In this notebook, we review material from previous lectures:

* [ggplot](#ggplot)
    * aesthetics
    * geometries
    * faceting
    * statistical transformations
    * position adjustments
    * coordinate transformations
* [dplyr verbs](#dplyr-verbs)
    * filter
    * arrange
    * select
    * rename
    * mutate
    * transmute
    * group_by
    * summarize
* [pipes](#pipes)
* [EDA](#EDA)
    * visualizing distributions
    * typical values
    * unusual values
    * missing values
    * covariation

# ggplot

In [1]:
options(repr.plot.width=6, repr.plot.height=4)
library(tidyverse)

Loading tidyverse: ggplot2
Loading tidyverse: tibble
Loading tidyverse: tidyr
Loading tidyverse: readr
Loading tidyverse: purrr
Loading tidyverse: dplyr
Conflicts with tidy packages ---------------------------------------------------
filter(): dplyr, stats
lag():    dplyr, stats


What's wrong with this code to produce a scatter plot of `hwy` vs `displ` with the `color` aesthetic mapped to `drv`?

In [2]:
ggplot(data = mpg) +
    geom_point(mapping = aes(x = displ, y = hwy), color = drv)
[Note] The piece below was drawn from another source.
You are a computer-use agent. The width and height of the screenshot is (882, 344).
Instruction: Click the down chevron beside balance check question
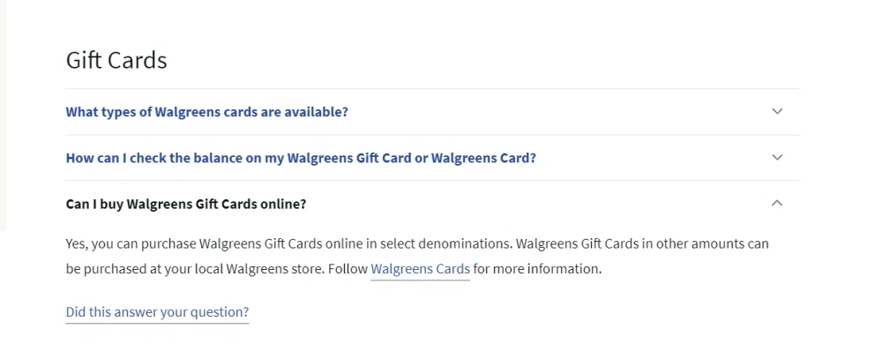[x=777, y=157]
ERROR: Error in layer(data = data, mapping = mapping, stat = stat, geom = GeomPoint, : object 'drv' not found


What does `se = FALSE` do in the code below?

In [None]:
ggplot(data = mpg) +
    geom_smooth(mapping = aes(x = displ, y = hwy), se = FALSE)
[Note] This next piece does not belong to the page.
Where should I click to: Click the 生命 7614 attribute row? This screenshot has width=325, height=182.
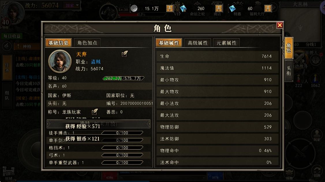point(217,56)
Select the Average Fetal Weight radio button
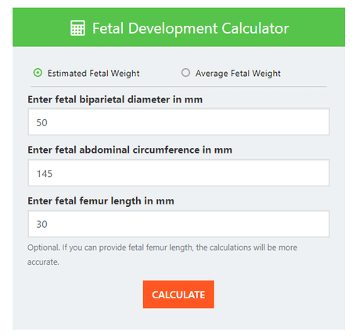The width and height of the screenshot is (352, 336). [185, 73]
Write the command to produce the following plot.

![plot](http://dept.stat.lsa.umich.edu/~tewaria/teaching/STATS306-Fall2017/Rplot1.png)

Write the command to produce the following plot.

![plot](http://dept.stat.lsa.umich.edu/~tewaria/teaching/STATS306-Fall2017/Rplot2.png)

Match the geometries below with their statistical transformations.

| Geometry       | Stat     |
|----------------|----------|
| geom_point     | bin      |
| geom_histogram | count    |
| geom_bar       | identity |

Write the command to produce the following plot.

![plot](http://dept.stat.lsa.umich.edu/~tewaria/teaching/STATS306-Fall2017/Rplot3.png)

Write the command to produce the following plot.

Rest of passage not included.